The findings underscore a key challenge the retail industry faces as it courts shoppers in an era of rapid innovation.  Many are making big investments to build easy-to-use mobile sites or apps to appeal to the tech-savvy shoppers whom they're desperate to lure, and yet they cannot neglect the traditional Web presence that still pulls down the lion's share of shoppers' money.

IBM also studied how social sites Facebook and Pinterest drive retail sales. The analysis found that shoppers who came to retailer's Web site through a Facebook post spent an average of $101.38 per order, while those who came from Pinterest spent $105.75.  Henderson said a key difference might be that Facebook included a mix of sponsored ads and posts from friends, while Pinterest did not contain ads, a sign that perhaps the more curated, trusted content from friends was more effective at driving sales.  (Pinterest began selling ads on Jan. 1, so that could sour some users' experience with the site in the future.)

IBM found that total online sales were up a healthy 13.8 percent this holiday season compared to 2013, an uptick that was about in line with the 15 percent growth IBM had predicted.  This year's increase was significantly larger than the 8.5 percent online sales increase recorded by IBM last year.

While sales were up overall this year, order value was down 8 percent from 2013, with the average order costing $119.33.  Jay Henderson, director of IBM Smarter Commerce, said the decline is likely because shoppers spread their buying throughout November as many retailers kicked off their so-called Black Friday sales long before Thanksgiving weekend.

“The key days all grew: Cyber Monday, Black Friday. But the growth that drove the numbers higher than last year was really coming from other days,” Henderson said. In fact, the weekend before Thanksgiving, Henderson said IBM tracked a 19 percent increase in online sale.

The lower average transaction value could also be related to the bounty of free shipping offers this holiday season. Experts say these offers can prompt shoppers to "unbundle" their orders, meaning that shoppers may spread out their purchases over several transactions instead of scooping up slippers for Mom and "Frozen" pajamas for the kids in one order.

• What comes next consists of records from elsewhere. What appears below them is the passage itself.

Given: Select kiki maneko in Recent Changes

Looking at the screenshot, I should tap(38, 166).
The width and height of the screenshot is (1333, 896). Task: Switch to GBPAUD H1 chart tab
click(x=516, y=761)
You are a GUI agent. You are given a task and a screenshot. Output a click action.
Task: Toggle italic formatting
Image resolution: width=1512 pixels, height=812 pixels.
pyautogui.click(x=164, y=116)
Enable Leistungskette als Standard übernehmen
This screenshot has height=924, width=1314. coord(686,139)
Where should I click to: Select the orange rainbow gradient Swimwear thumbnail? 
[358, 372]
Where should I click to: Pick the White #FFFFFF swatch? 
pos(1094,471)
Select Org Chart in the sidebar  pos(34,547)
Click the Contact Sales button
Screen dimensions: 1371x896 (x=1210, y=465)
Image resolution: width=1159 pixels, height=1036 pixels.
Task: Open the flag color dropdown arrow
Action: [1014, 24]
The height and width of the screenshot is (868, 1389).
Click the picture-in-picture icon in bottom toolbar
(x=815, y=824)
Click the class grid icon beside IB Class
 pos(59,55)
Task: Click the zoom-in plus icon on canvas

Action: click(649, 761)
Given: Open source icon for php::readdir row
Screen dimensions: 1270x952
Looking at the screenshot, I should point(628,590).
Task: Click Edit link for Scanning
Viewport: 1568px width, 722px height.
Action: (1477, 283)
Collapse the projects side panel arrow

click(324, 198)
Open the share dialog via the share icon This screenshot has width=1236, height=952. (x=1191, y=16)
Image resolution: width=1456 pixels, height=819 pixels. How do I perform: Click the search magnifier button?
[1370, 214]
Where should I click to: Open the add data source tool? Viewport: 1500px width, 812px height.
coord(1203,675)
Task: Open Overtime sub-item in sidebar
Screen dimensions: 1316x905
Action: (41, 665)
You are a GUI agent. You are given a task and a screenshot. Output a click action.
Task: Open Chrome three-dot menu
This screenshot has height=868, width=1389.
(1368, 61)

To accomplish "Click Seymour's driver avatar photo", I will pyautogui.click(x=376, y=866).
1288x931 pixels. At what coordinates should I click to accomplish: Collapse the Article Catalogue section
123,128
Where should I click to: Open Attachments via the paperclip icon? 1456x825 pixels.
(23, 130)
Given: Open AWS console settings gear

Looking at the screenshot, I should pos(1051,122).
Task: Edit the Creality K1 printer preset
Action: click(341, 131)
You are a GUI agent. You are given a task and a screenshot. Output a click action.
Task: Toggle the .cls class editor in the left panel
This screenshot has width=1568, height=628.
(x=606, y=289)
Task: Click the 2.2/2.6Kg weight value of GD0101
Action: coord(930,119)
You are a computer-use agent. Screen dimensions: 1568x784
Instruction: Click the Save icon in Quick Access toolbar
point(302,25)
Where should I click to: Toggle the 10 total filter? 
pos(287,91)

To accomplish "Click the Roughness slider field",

Among users of mobile devices, IBM found some crucial differences.  While smartphones drove about 31 percent of total online traffic, they accounted for only 9.1 percent of online sales.  Tablets, meanwhile, had a smaller share of overall online traffic--just 13.4 percent.  And yet they accounted for 13.4 percent of total online sales, a larger share than smartphones.

"We've seen a pretty consistent trend where consumers are using their smartphones to browse and their tablets to buy,” Henderson said.

IBM's report is the latest morsel of early data that suggests the holiday season was a solid one for the retail industry. The Commerce Department reported that November retail sales rose 0.7 percent to $449.3 billion, with nearly every category of retailer recording an increase.  Target said that it saw record online sales over Black Friday weekend; Wal-Mart reported record online traffic on Black Friday, only to beat that record again on Cyber Monday.